Lars Ellenberg wrote: >> -> Start the VM on node1 >> drbd on node1: Connected Primary/Secondary >> >> -> Unplug network cables from node1 to simulate a failure >> drbd on node2: WFConnection Secondary/Unknown > > you are not simulating "a" failure, > you are simulating the absolute worst case scenario in a cluster. > you are simulating split brain. Ouch! ^^; > how about resetting node1 to simulate node failure?

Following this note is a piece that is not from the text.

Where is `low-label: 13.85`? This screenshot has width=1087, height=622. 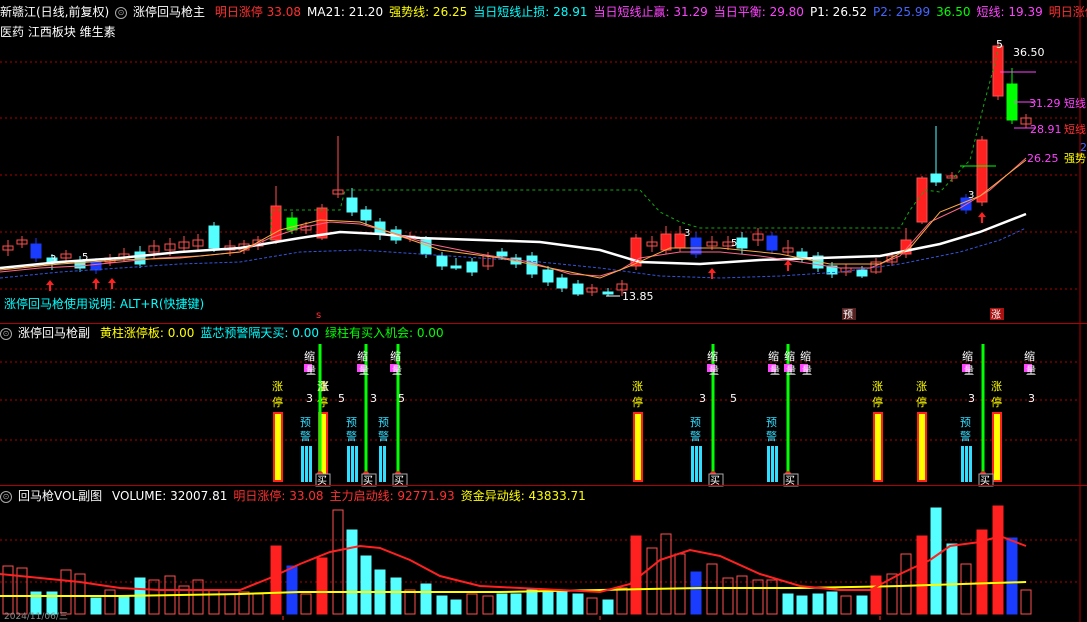
low-label: 13.85 is located at coordinates (638, 296).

I tried unplugging the power chord :) In this way failback works perfectly, thanks! (I just had to tweak CentOS boot order to ensure that xend starts before heartbeat) >> -> Start the VM on node2 to simulate failover >> drbd on node2: WFConnection Primary/Unknown > > you now have the vm started and running on both nodes. > don't do that. > > using dopd with heartbeat (or even configuring stonith. but if you do, > do so properly; setting up a reliable stonith infrastructure is not as > easy as it may seem!) will help you avoid it. If I understand correctly, with dopd when the link goes down every node should go in "Outdate" state and refuse to go primary.. In this way failover won't work, right? ?_? Sorry if I'm missing something obvious, as you'd have imagined I'm quite new at cluster management. >> What should I do now to reconnect drbd so that I don't lose the file I >> copied via Samba? > > you have diverging data sets. > you had (or still have?) the vm active on both nodes at the same time. > if you had done that using shared storage (iSCSI or FC), you had just > scrambled and destroyed your vm image. > > fortunately, with DRBD, you "just" have diverging data sets. drbd protects the unwary :) (=me ^^; ) > you need to decide which of the data sets to keep. > if you decide to keep node2, > node2# # keep this nodes data > node2# # make sure it is primary, for paranoia reasons > > node1# xm destroy whatever # stop vm and everything else depending on drbd > node1# drbdadm secondary all # make drbd secondary > node1# drbdadm -- --discard-my-data connect all > > and on node2, you may now still need a > node2# drbdadm adjust all # to make it attempt a reconnect > > because you told node1 to connect and _lose_ on resync handshake, > node1 will now become sync target. Copied straight to our internal Wiki! > but please remember: don't do that. > don't simulate split brain if you mean to simulate node failure. > > hope that helps. It helped a lot, many thanks!